Donc aujourd’hui c’est randonnée en compagnie d’Augusto, notre guide pour l’occasion, et surtout pour éviter de se perdre dans la selva. C’est pas l’Amazonie mais la végétation est quand même bien dense. Ici tout pousse comme du chiendent sauf que c’est bien plus joli. Impossible de décrire ou de citer toutes les plantes que nous croisons. Quelques-unes sont quand même singulières et méritent quelques lignes. D’abord la « barba del viejo », une plante grise filandreuse qui pendouille des arbres comme des milliers de guirlandes ternes. Les Aloes géants aux feuilles démesurées et à l’immense fleur fatale. Les épiphytes qui colonisent les arbres comme si elles étaient ses propres fruits. On randonne en plein délire végétal. Mais les clous du spectacle sont deux magnifiques cascades dissimulées au cœur de la forêt, accessibles par un chemin non moins dissimulé. C’est là que le guide prend toute sa dimension. L’appel de la douche a eu raison de notre bien être pour un massage naturel 100 % aquatique.
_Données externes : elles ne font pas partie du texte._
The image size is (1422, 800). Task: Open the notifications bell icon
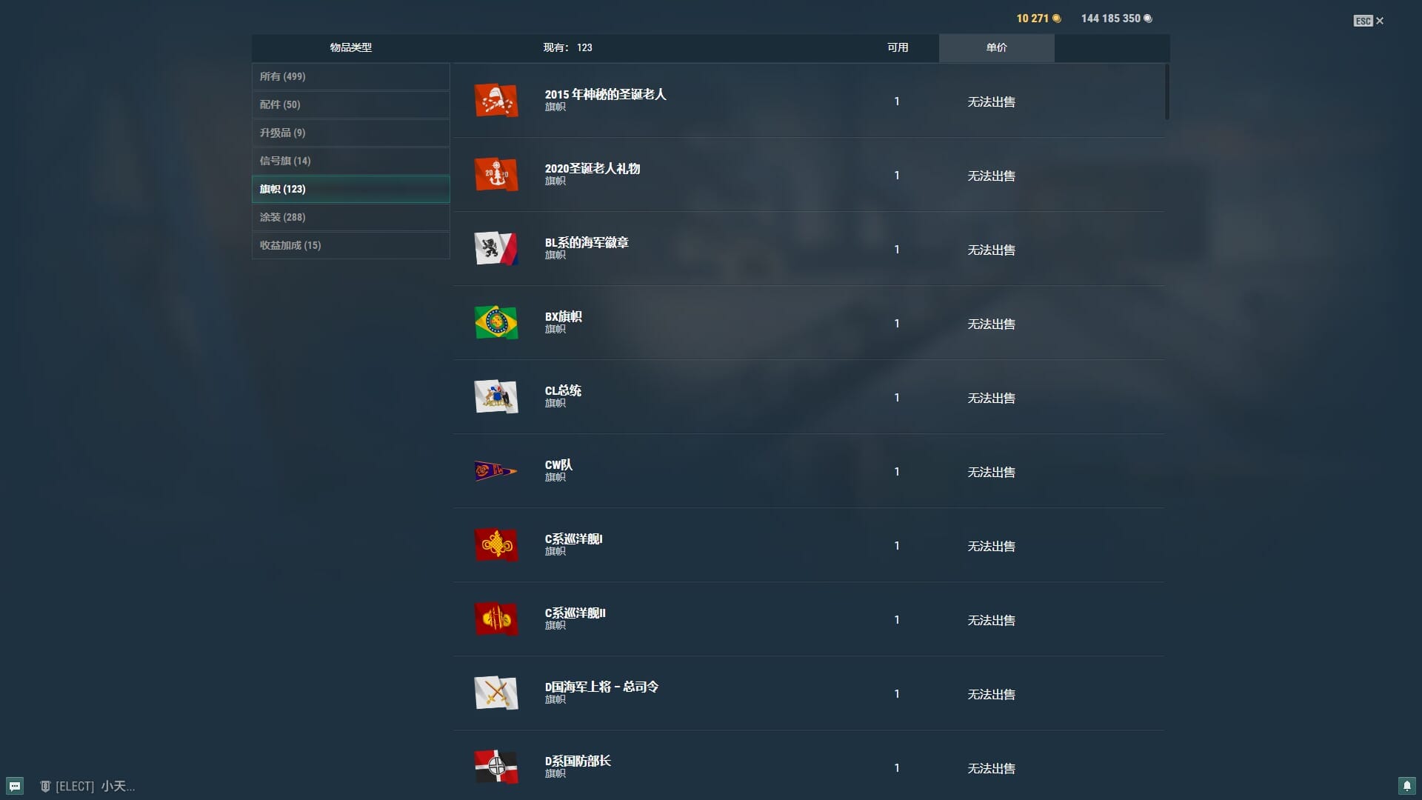click(1406, 786)
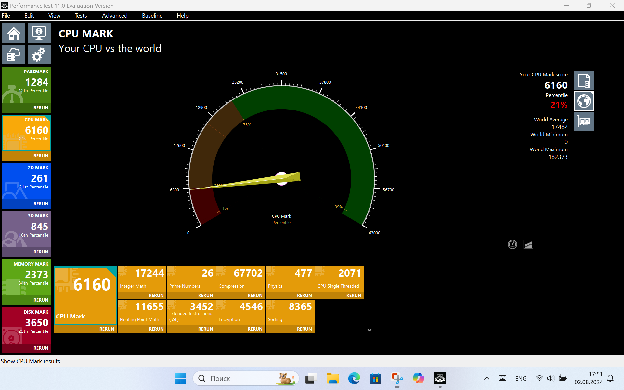This screenshot has height=390, width=624.
Task: Open Microsoft Edge from the taskbar
Action: (x=354, y=378)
La suite de la randonnée nous conduit au milieu de la rivière bouillonnante, puis dans le lit paisible d’une autre que nous remontons avant de franchir « el salto del angel », un passage très étroit quasiment suspendu dans le vide, où il faut mettre pendant quelques secondes son vertige dans la poche.

 

 

De retour à Villa de Leyva, nous retrouvons la fête de Carmen la vierge, consacrant cette fin de journée à des activités traditionnelles. Nous assistons donc à un défilé de haute couture consacré aux panchos, ainsi qu’à la fin du concours de filage de laine regroupant les meilleures mamies de la région. C’est presque émouvant toutes ces petites vieilles très sérieuses et en même temps fières de montrer leur savoir-faire. Ce soir nous boudons la fête et profitons de l’auberge, du site bucolique et de la cuisine self-service pour confectionner LA salade du chef. Petit bémol à cette paisible soirée, les gringos nord-américains qui n’ont pas encore intégré l’Obamania et pensent toujours en terme de suprématie entre USA et le reste du monde, et ça s’entend jusqu’à 4h00 du matin.